- **TEXTO DE LA PÁGINA**:
◇ ◇ ◇ ◇
Cada democracia, de cada país, de cada región, de cada ciudad, tiene los políticos gobernantes que se merece. A veces coincide con la decisión mayoritaria de los ciudadanos que los eligen; otras, se reduce a una cuestión aritmética o interesada -la mayoría afín-. En ambos casos
prevalece la máxima de que no puede haber tanta gente equivocada, aunque al día siguiente de unos comicios nos empeñemos en buscarle explicaciones al por qué del resultado.
Hasta
Michavila, dos meses y medio después, ha necesitado de una entrevista terapia en el Abc para explicarse a sí mismo y a los demás, para que no quedaran en una voz interior las causas que provocaron el desvío catastrófico de sus previsiones a pie de urna sobre el reparto de escaños el 23 de julio. Como nos enseñaron en
South Park vamos sobrados de Capitanes A posteriori; muy pocos prefieren el trapecio, para verlas venir en movimiento, que cantaba Manolo García.
◇ ◇ ◇ ◇
- **ACCIÓN REQUERIDA A**:
Resume en menos palabras el párrafo del texto sobre democracia y elecciones que empieza con "Cada democracia, de cada país", conservando sus datos principales.
- **ACCIÓN REQUERIDA B**:
Responde estas preguntas a partir del texto sobre democracia y elecciones:
(i) ¿En qué periódico concedió Michavila la entrevista?
(ii) ¿Qué fecha se indica para el reparto de escaños?
(iii) ¿Quién cantaba lo de preferir el trapecio para verlas venir en movimiento?
- **ACCIÓN REQUERIDA C**:
Extrae literalmente del texto sobre democracia y elecciones todo lo que va desde "Cada democracia, de" hasta "qué del resultado.".

- **EXTRACTOS DE DATOS**:
◇ ◇ ◇ ◇
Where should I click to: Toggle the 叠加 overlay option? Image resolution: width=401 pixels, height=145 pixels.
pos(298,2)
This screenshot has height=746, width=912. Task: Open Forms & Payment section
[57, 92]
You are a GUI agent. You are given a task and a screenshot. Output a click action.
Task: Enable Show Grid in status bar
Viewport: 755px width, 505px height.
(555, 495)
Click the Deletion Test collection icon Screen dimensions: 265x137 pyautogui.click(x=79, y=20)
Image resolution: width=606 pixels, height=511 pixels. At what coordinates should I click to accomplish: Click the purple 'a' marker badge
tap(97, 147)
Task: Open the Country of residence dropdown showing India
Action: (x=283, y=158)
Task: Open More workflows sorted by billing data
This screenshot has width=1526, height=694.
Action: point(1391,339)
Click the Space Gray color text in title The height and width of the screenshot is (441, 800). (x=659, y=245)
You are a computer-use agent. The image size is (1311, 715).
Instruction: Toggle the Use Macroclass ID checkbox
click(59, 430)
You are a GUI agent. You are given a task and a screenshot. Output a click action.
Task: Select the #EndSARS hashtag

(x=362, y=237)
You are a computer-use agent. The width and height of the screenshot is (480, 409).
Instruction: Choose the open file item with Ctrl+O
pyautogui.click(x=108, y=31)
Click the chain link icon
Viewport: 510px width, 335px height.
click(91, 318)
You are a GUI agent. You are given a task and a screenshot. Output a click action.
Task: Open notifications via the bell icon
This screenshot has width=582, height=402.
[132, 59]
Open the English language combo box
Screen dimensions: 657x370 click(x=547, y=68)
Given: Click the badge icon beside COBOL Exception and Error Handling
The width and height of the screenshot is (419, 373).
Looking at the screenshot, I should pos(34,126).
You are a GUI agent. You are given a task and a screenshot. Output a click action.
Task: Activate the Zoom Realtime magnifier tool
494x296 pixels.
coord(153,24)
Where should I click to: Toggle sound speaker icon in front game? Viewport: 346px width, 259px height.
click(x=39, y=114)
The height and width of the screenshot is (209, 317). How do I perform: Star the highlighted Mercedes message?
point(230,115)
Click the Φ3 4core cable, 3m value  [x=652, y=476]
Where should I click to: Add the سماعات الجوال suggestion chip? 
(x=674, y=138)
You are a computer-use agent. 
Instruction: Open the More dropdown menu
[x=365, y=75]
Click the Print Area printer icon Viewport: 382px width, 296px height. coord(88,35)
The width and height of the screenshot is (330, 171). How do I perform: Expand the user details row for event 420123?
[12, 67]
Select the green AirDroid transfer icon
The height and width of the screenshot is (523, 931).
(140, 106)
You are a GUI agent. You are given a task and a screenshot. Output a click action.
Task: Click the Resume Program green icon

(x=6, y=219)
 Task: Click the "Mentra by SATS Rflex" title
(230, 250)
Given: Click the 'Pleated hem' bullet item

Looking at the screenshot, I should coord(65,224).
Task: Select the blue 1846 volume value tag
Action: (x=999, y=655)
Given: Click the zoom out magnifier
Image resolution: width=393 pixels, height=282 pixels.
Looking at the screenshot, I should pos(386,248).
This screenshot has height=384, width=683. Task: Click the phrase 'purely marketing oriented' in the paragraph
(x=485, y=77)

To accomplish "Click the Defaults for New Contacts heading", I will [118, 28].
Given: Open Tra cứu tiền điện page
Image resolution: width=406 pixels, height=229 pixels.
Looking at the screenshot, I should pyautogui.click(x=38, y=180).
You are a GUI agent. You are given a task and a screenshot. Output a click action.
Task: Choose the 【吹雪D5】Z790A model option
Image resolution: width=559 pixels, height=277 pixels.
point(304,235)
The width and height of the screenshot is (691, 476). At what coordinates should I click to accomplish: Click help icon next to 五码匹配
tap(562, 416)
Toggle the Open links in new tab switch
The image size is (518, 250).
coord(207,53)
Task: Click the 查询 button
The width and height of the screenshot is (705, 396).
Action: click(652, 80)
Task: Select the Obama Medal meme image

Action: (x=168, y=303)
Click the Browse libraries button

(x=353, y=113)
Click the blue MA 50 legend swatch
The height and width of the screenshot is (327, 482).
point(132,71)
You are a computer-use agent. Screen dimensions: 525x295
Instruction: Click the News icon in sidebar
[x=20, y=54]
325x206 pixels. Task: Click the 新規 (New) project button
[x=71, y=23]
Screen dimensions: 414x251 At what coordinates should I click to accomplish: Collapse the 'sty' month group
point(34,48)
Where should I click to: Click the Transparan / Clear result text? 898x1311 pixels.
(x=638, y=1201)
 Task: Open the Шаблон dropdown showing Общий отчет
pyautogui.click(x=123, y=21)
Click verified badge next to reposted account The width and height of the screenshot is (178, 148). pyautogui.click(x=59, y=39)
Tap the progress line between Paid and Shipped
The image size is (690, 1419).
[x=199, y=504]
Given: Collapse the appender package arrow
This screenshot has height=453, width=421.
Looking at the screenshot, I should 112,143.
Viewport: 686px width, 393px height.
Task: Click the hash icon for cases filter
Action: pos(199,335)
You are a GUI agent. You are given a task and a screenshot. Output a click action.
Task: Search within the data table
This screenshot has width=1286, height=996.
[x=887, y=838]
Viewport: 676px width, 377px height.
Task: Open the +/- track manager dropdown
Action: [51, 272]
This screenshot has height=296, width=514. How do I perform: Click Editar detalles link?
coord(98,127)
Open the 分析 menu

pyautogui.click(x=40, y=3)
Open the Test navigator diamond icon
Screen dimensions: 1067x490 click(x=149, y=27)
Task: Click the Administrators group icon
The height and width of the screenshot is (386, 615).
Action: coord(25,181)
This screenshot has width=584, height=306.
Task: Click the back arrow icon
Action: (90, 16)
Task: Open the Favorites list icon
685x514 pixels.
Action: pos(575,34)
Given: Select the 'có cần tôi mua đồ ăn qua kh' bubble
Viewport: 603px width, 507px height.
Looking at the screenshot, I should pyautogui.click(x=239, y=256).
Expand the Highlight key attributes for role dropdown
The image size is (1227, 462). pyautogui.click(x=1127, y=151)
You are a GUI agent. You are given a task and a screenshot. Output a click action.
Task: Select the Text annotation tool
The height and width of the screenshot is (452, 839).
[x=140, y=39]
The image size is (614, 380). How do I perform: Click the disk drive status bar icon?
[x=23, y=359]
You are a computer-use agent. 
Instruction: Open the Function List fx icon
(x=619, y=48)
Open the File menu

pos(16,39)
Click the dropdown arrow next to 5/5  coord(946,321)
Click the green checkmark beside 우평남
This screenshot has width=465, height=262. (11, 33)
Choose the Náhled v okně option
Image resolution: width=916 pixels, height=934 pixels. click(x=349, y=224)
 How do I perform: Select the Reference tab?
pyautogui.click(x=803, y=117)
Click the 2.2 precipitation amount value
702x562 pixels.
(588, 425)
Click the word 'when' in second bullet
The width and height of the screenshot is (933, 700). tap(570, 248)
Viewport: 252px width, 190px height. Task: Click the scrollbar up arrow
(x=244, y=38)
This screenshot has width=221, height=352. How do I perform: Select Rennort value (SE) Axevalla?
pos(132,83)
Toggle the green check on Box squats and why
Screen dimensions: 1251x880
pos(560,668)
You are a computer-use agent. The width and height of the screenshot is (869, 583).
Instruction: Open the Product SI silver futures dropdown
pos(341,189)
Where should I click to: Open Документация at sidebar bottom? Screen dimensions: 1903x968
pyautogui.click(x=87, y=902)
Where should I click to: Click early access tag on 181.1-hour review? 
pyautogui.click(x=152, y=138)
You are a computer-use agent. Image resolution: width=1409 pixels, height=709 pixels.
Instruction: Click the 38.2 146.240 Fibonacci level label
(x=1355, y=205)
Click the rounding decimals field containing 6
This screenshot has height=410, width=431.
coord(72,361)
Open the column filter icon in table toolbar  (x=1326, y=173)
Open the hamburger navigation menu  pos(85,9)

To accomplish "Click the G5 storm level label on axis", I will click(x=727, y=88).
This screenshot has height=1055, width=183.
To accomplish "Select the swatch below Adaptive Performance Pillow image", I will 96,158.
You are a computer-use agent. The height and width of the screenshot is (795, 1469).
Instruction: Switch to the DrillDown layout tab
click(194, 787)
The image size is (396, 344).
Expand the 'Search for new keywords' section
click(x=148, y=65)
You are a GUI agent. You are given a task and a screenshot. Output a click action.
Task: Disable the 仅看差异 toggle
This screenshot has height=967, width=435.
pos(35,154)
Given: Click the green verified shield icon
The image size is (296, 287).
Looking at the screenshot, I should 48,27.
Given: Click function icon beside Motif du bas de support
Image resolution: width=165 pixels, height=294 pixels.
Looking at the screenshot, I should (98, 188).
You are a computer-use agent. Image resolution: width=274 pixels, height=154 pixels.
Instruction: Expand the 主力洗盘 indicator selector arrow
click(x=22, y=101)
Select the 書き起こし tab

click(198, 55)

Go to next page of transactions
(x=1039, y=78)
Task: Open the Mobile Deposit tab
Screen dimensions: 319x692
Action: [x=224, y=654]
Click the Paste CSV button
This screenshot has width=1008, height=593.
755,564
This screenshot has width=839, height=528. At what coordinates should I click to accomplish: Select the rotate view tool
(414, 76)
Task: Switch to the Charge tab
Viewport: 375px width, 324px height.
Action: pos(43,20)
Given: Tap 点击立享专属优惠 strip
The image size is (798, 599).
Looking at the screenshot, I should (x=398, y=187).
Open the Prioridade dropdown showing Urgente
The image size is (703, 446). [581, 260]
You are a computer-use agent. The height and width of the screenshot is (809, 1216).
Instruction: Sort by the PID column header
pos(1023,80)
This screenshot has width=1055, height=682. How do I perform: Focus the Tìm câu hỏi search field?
◇ ◇ ◇ ◇
- **RESPUESTA DEL EJERCICIO A**:
Toda democracia, sea de un país, una región o una ciudad, tiene los gobernantes que se merece. Unas veces responden a la voluntad mayoritaria de quienes los eligen y otras a un cálculo aritmético o interesado, la mayoría afín. En los dos casos rige la idea de que tanta gente no puede equivocarse, aunque después de unas elecciones se busquen explicaciones al resultado.

- **RESPUESTA DEL EJERCICIO B**:
(i) En el Abc.
(ii) El 23 de julio.
(iii) Manolo García.

- **RESPUESTA DEL EJERCICIO C**:
Cada democracia, de cada país, de cada región, de cada ciudad, tiene los políticos gobernantes que se merece. A veces coincide con la decisión mayoritaria de los ciudadanos que los eligen; otras, se reduce a una cuestión aritmética o interesada -la mayoría afín-. En ambos casos
prevalece la máxima de que no puede haber tanta gente equivocada, aunque al día siguiente de unos comicios nos empeñemos en buscarle explicaciones al por qué del resultado.